Figure 15 shows a 2D t-SNE projection of the top 250 images from this dimension into clusters.

Refer to caption
Figure 15: Dimension 26 encodes building representations. The most related images in CLIP space from the fMRI-decoded CLIP embeddings for this dimension are buildings in many different styles of image photography, in both black & white and colour images and across a range of backgrounds.

A.4 Food

Recent findings have posited that areas encompassing and surrounding the PPA, FFA are highly selective for abstract food representations (Jain et al., 2023), particularly the patch of cortex that separates them. After discovering that food was a shared decodable concept in our analysis, evidenced by the t-SNE clustering projection in Figure 12, we explored our voxel masks across the 8 NSD participants in order to assess whether we would find similar results.

Refer to caption
Figure 16: Flat maps of the 8 NSD participants and voxel masks corresponding to dimension 28, which we identified as being a dimension highly associated with food images. Prior research has linked the PPA, FFA and the area between them as being a functionally selective food region. We find our sparse masks lend some support to these results, particularly in Participant 1’s results.

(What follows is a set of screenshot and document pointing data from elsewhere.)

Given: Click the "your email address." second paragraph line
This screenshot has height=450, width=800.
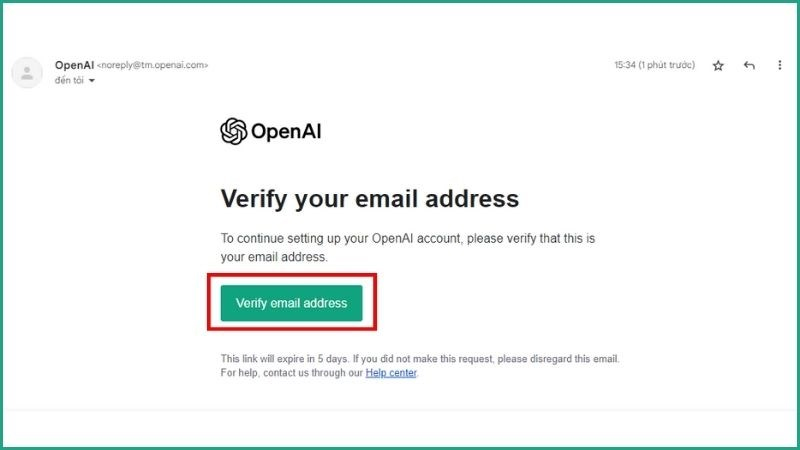Looking at the screenshot, I should click(x=274, y=257).
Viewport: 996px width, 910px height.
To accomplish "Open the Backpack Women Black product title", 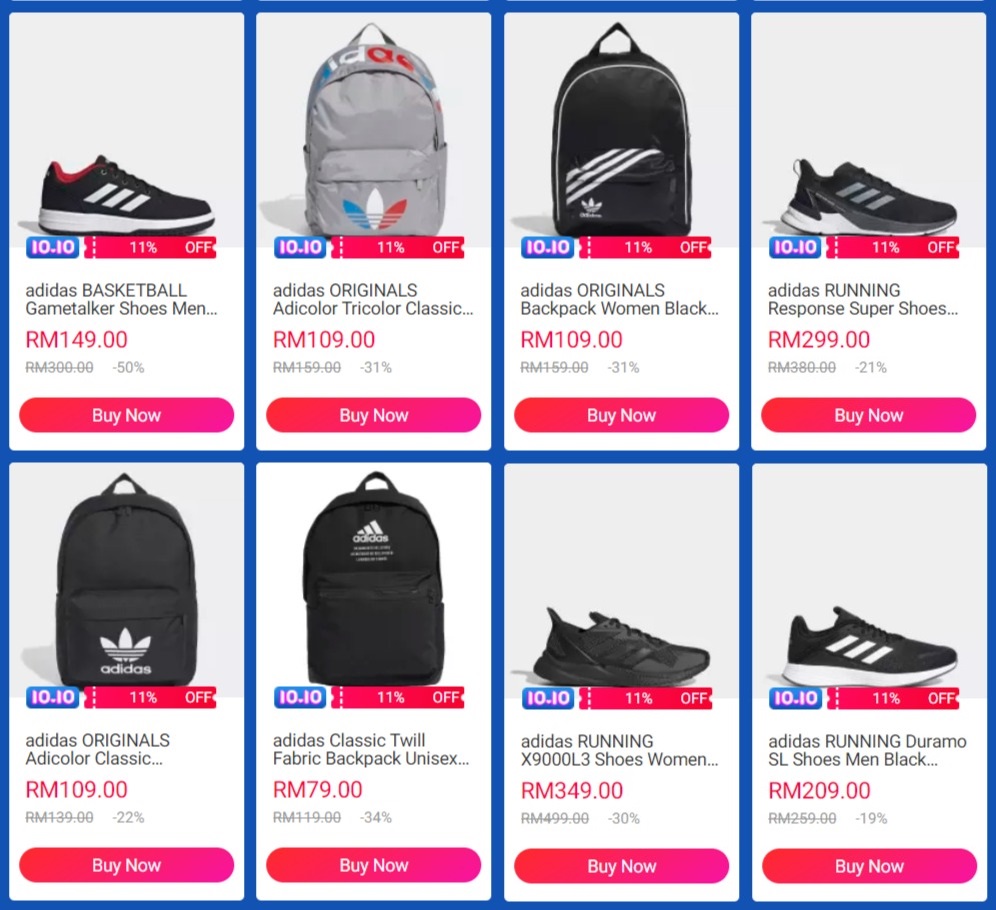I will click(x=619, y=299).
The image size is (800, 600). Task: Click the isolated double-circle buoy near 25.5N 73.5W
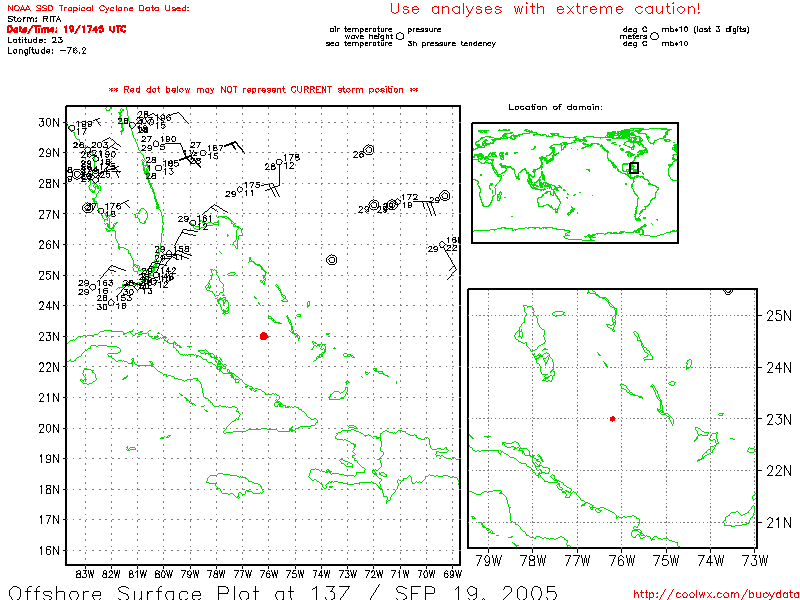[x=331, y=259]
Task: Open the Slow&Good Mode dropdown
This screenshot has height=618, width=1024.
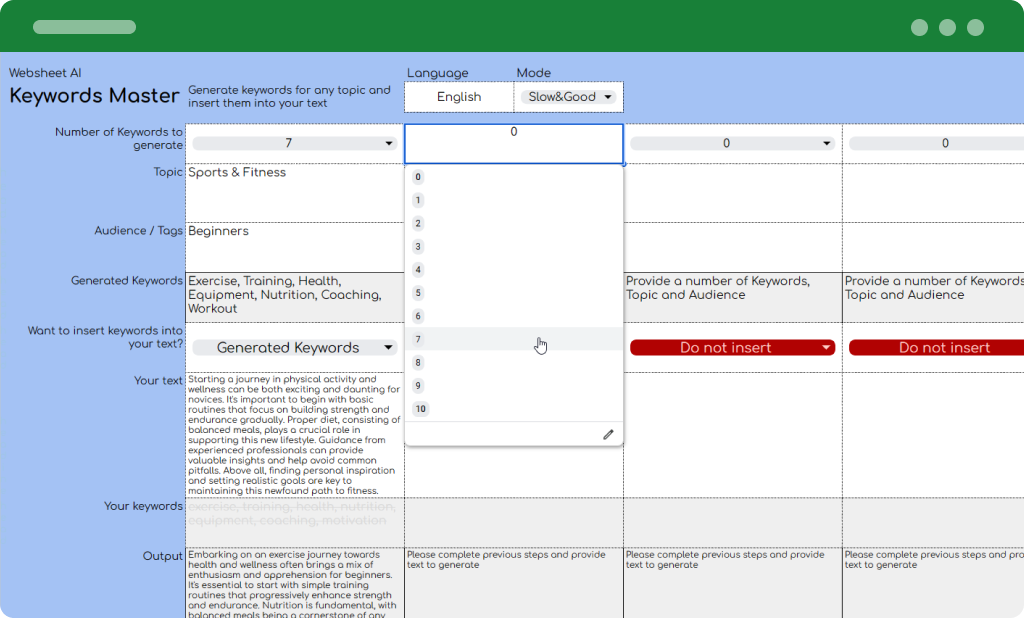Action: point(568,97)
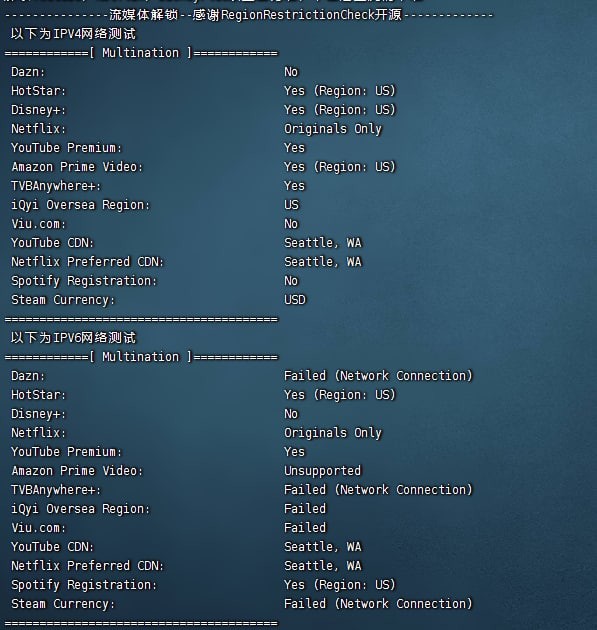Screen dimensions: 597x630
Task: Select IPV6 Spotify Registration Yes result
Action: 340,585
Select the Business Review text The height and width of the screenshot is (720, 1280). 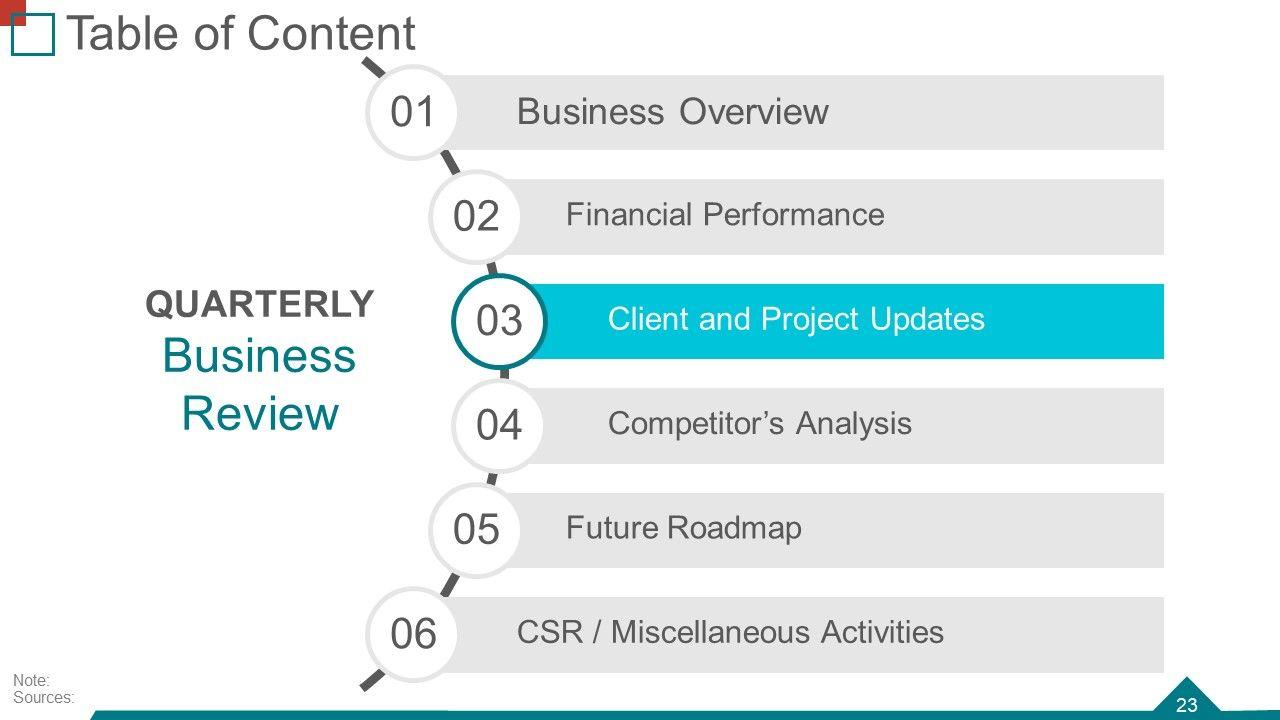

Figure 16 shows a varied set of results across participants. All participants have some level of voxel mask locations in the region between PPA and FFA (inclusive), while most do show a large presence in the regions previously identified as being specific for food. We don’t restrict the area in which the voxel masks are learned and this could lead to some observed differences.